Dr. Harp said the green light for trick-or-treating was given by the Monroe County Health Department two weeks ago when the test positivity rate in Monroe County was about 1.7%. That low percentage means that COVID-19 is not prevalent in our community, chiefly because we are following guidelines to avoid transmission. The test positivity rate rose to close to 4% last weekend. If that was to happen again, there may be a call to curtail Halloween activities, including trick-or-treating. Our rate currently is down to a much safer 1.5%.
Halloween activity which involves scattered participants wearing masks outdoors and is inherently less risky than many other traditional Halloween activities, such as apple bobbing. Dr. Harp said, “The more distant we are from others, the less chance of transmission. When trick-or-treating outdoors, children should avoid being closer than 6 feet from other children with the exception of children with whom they have ongoing contact, such as brothers and sisters. Families should consider remaining in their own neighborhood, again to limit contact with people not in their immediate social network.”
Dr. Harp said it is easier to distance outside. Consider having outdoor activities only. If you must do something inside, make sure there is plenty of space and good air circulation along with the other usual precautions. “Traditional Halloween masks will not prevent the spread of COVID-19. The recommendation is that children either wear a COVID-19 mask which is adapted to be a costume or wear a COVID-19 protective mask under their Halloween mask. If children will be wearing two masks, parents should check to make sure that children are able to breathe freely when wearing them both.”

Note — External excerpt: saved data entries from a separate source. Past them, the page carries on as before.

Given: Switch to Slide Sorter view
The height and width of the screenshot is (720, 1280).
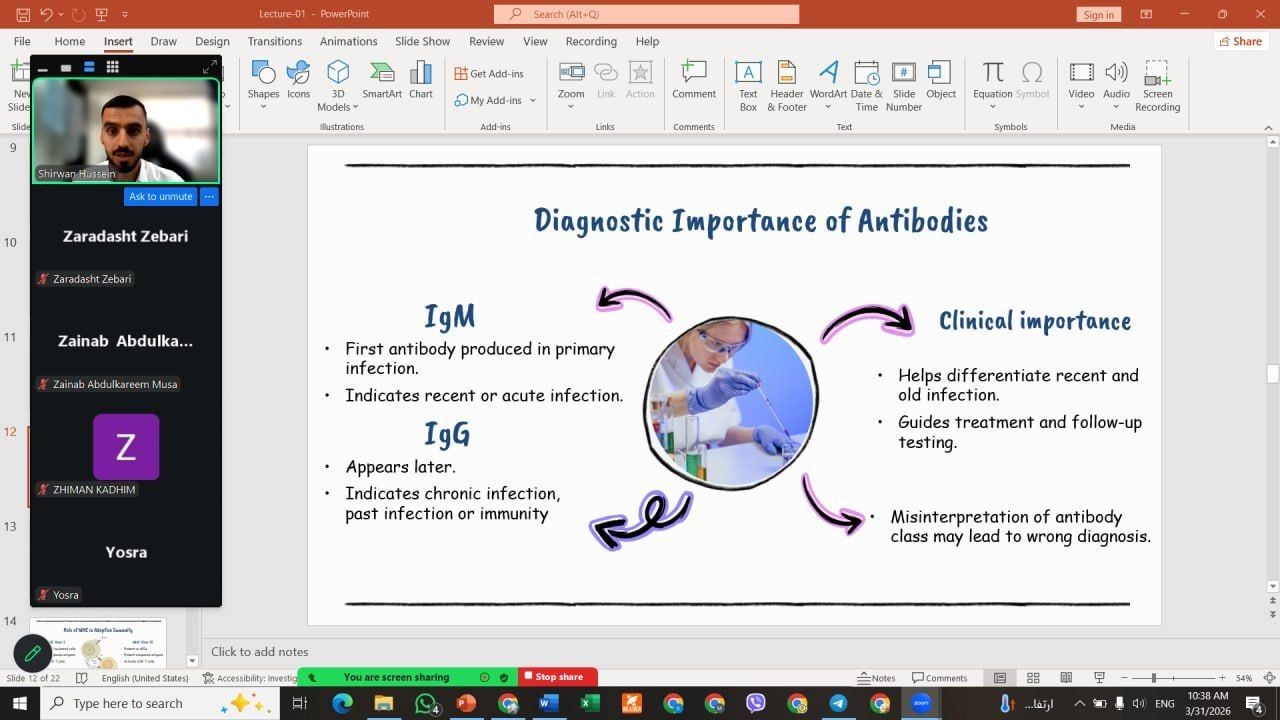Looking at the screenshot, I should [1033, 678].
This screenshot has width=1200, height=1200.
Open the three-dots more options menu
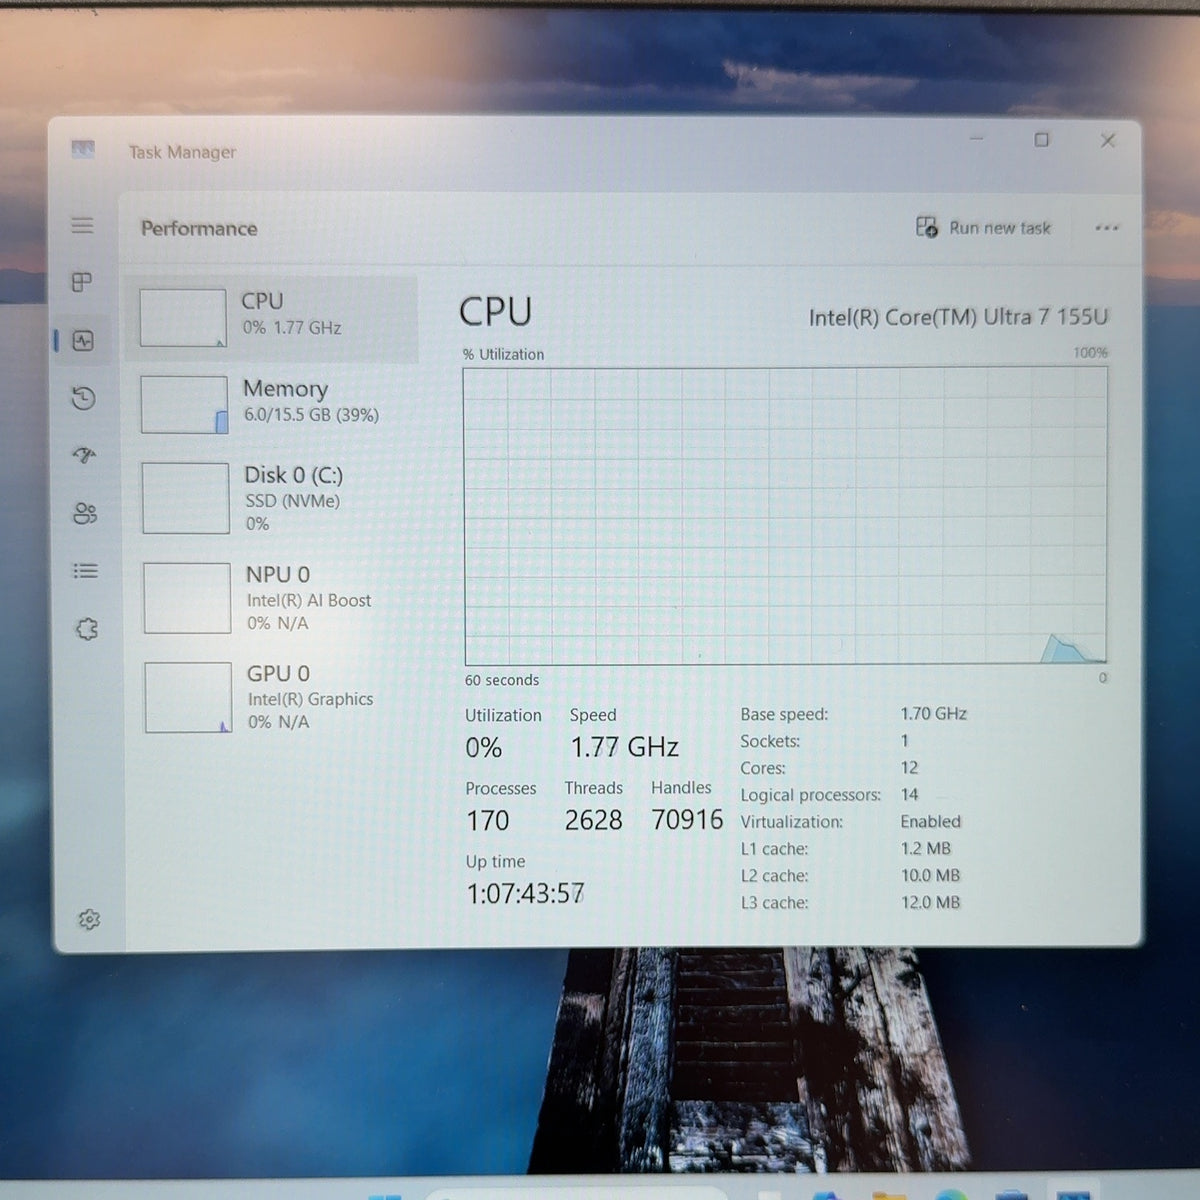1106,228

Shouting, screaming, and singing are high-risk activities. If children will be participating in these, they should try to maintain a distance of 12 feet from others in addition to wearing masks.

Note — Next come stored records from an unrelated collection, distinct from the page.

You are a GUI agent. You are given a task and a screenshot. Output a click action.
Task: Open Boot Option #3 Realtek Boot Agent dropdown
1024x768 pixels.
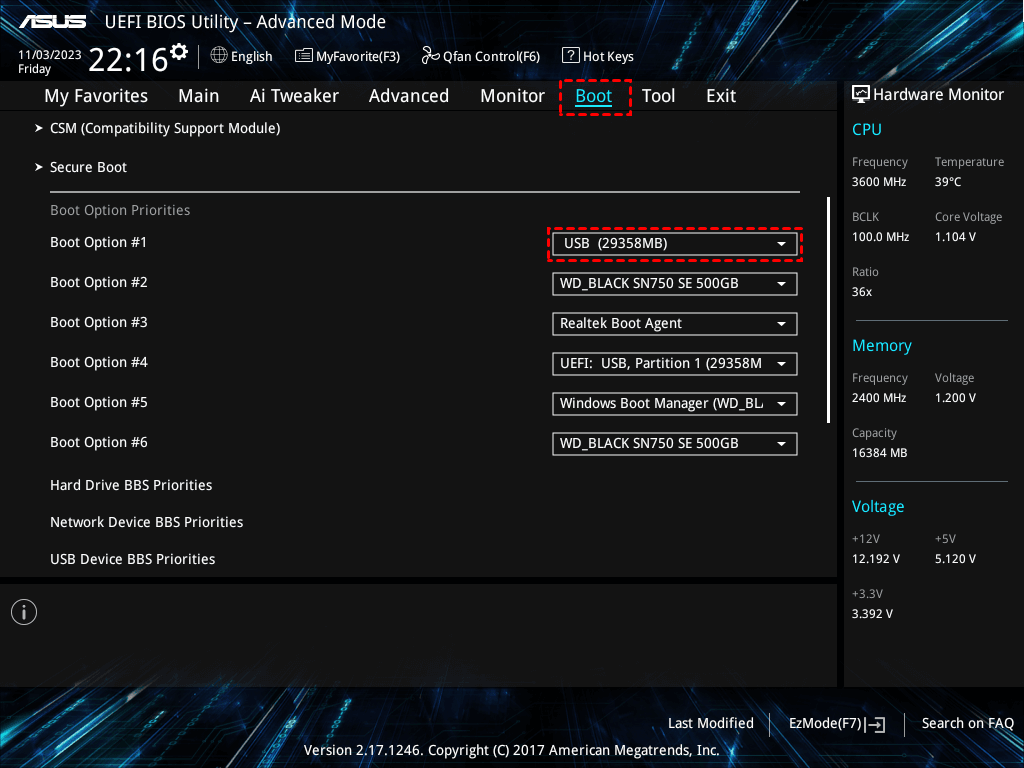(675, 324)
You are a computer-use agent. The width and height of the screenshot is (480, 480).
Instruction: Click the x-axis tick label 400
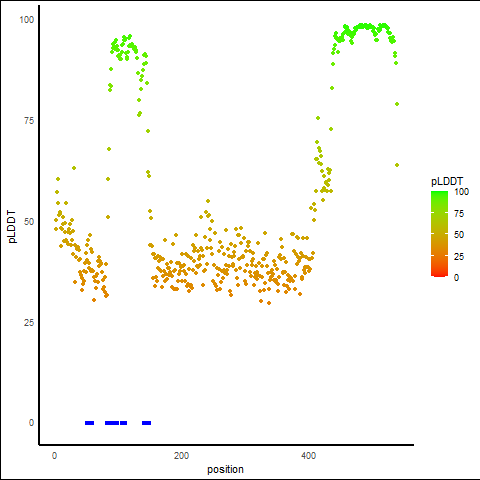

When it comes to candy and other treats, Dr. Harp said, “There is a small risk of transmitting the disease when handing objects to another person. Those distributing treats should attempt to avoid directly handing them to children. Consider setting them on a surface while you supervise, or better yet hanging them so that children can pick one without touching a surface. Staying outdoors to distribute treats is less risky for everyone. Children should sanitize their hands regularly while trick-or-treating and when returning home.”
Dr. Harp said children and adults should not participate in any activity when they have symptoms which could be due to COVID-19.